▶ REQUIRED ACTIONS:
a - In the flying lesson text, how many degrees of flap are set when rolling out on centerline?
b - Duplicate the part of the flying lesson text from "There’s of course" up to and including "ON THE FLOOR!".

▶ READING TEXT:
Hold altitude while slowing to 70 knots.
Threshold 45 degrees off back of aircraft turn base.
20 degrees of flap, slow to 65
Still have to work on managing the descent rate at this point and airspeed. I was tending to be too high and too fast but of course, I’ll that right now over being too low and too slow.
Somewhere on base (still trying to figure out that one visually and am totally open to anyone who has any tried and true tricks) begin turn to final
Roll out on centerline, 30 degrees of flap and slow to 60

There’s of course the landing part after all of that, but not quite yet.

With all of the traffic in the area, our first 4 approaches turned into “low approaches” where we essentially learned how to go around. Seemed like each time we were getting into position to land, someone else was making a turn to base or was still clearing the runway. Frustrating but definitely ok to learn the procedure.

Lap 5 was the when we finally got down. I know I had a lot of help on that one but it was definitely one of “my” landings. Further down the runway and definitely a lot harder than normal but nothing that would make the emergency transmitter go off!

I did have a “WHOA” moment from the instructor on the first landing. Basically I forgot one simple instruction…

HEELS ON THE FLOOR!

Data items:
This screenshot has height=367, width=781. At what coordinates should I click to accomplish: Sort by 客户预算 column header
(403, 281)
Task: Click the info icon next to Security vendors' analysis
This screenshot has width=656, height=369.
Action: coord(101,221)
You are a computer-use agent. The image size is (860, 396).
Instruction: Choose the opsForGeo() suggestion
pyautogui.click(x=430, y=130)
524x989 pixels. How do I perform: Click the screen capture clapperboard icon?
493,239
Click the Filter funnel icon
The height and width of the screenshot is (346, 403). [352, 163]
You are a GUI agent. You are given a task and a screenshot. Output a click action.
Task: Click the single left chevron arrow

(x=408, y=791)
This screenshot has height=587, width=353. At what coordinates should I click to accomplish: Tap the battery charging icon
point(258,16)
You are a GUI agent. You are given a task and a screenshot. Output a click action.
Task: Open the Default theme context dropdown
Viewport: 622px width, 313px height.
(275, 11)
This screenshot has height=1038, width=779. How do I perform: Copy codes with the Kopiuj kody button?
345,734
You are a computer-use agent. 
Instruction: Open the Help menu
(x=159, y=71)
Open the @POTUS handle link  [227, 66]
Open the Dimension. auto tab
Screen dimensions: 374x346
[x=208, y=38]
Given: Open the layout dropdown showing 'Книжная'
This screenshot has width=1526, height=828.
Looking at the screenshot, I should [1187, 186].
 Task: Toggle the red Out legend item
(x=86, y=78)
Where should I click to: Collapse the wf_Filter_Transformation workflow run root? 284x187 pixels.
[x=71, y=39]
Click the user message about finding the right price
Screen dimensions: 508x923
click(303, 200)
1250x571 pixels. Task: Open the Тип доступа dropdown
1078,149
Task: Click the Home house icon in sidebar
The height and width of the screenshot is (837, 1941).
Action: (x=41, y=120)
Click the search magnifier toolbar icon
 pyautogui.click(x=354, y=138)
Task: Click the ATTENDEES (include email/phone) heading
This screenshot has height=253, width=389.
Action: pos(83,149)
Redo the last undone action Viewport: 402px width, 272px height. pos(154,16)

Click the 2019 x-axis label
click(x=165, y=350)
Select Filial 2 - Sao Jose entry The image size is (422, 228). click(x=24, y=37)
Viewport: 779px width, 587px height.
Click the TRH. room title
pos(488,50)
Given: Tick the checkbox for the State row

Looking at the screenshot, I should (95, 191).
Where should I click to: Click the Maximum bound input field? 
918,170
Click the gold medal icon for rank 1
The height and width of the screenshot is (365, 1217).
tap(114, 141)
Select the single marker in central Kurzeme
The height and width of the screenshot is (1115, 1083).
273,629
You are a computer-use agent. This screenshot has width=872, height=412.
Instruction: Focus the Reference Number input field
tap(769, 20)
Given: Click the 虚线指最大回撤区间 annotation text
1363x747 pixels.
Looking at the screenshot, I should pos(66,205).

▶ ACTIVITY ANSWERS:
a - 30 degrees.

b -
There’s of course the landing part after all of that, but not quite yet.

With all of the traffic in the area, our first 4 approaches turned into “low approaches” where we essentially learned how to go around. Seemed like each time we were getting into position to land, someone else was making a turn to base or was still clearing the runway. Frustrating but definitely ok to learn the procedure.

Lap 5 was the when we finally got down. I know I had a lot of help on that one but it was definitely one of “my” landings. Further down the runway and definitely a lot harder than normal but nothing that would make the emergency transmitter go off!

I did have a “WHOA” moment from the instructor on the first landing. Basically I forgot one simple instruction…

HEELS ON THE FLOOR!